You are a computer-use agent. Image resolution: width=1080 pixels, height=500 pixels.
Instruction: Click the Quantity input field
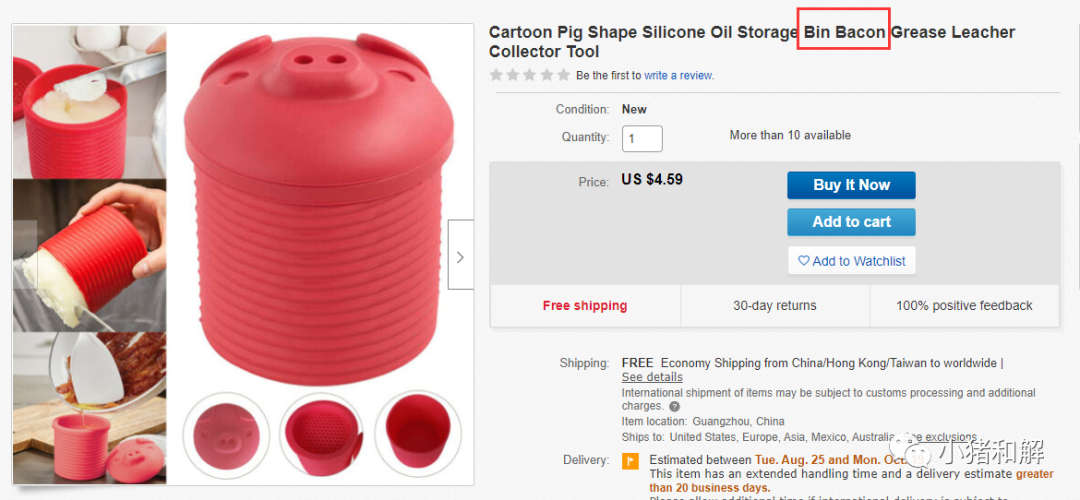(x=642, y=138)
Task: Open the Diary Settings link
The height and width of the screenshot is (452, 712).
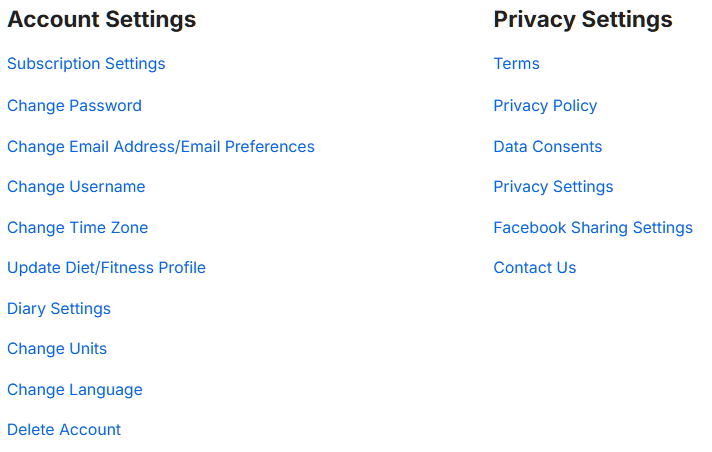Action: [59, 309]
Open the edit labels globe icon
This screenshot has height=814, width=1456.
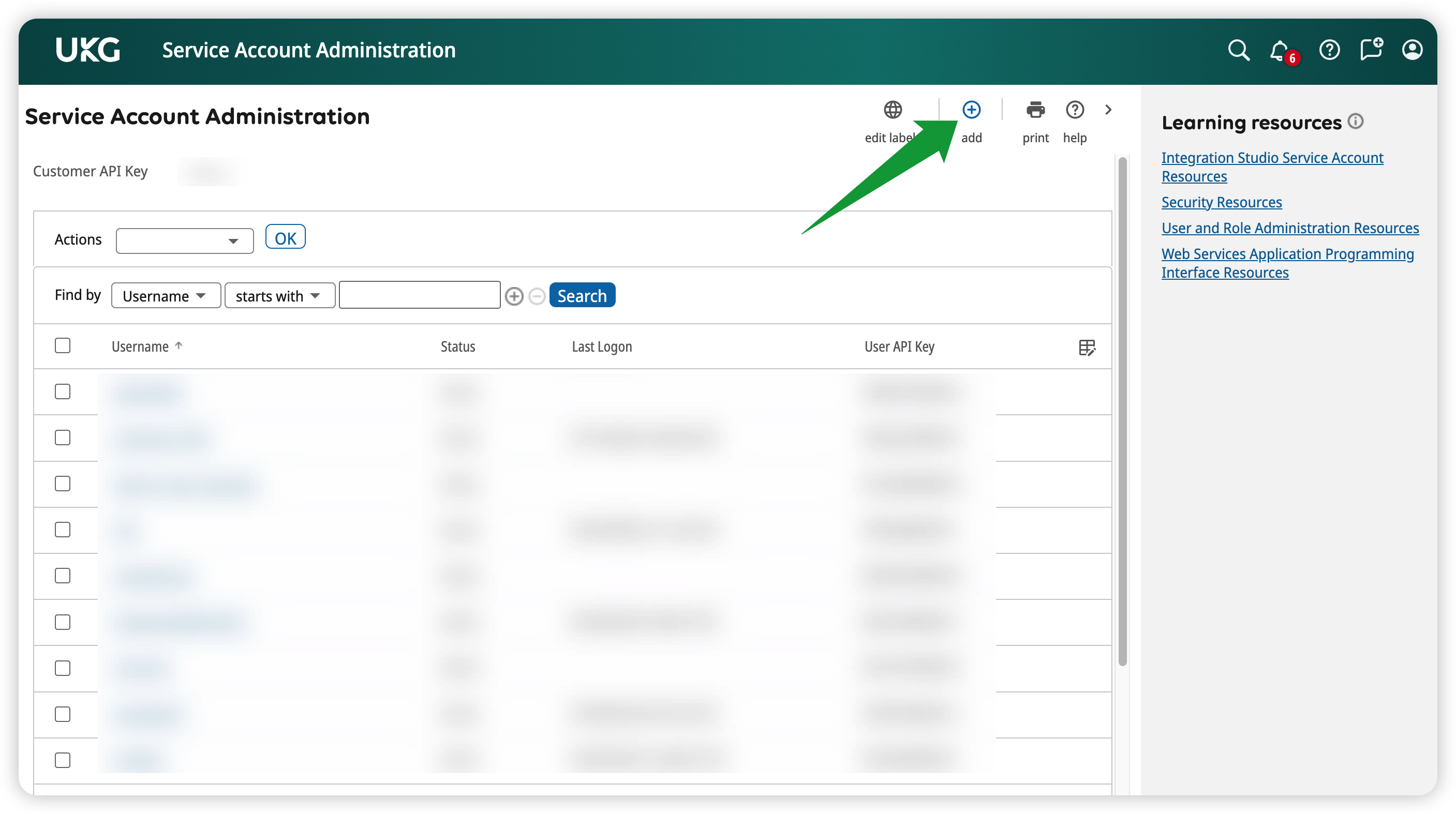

○ ○ ○

Problem description
Repeat the lines from the one containing "Task: Open the Diary Settings link" through the end of the items, both ends included, and leave the pictures out.

Task result
Task: Open the Diary Settings link
The height and width of the screenshot is (452, 712).
Action: [59, 309]
Open the edit labels globe icon
This screenshot has height=814, width=1456.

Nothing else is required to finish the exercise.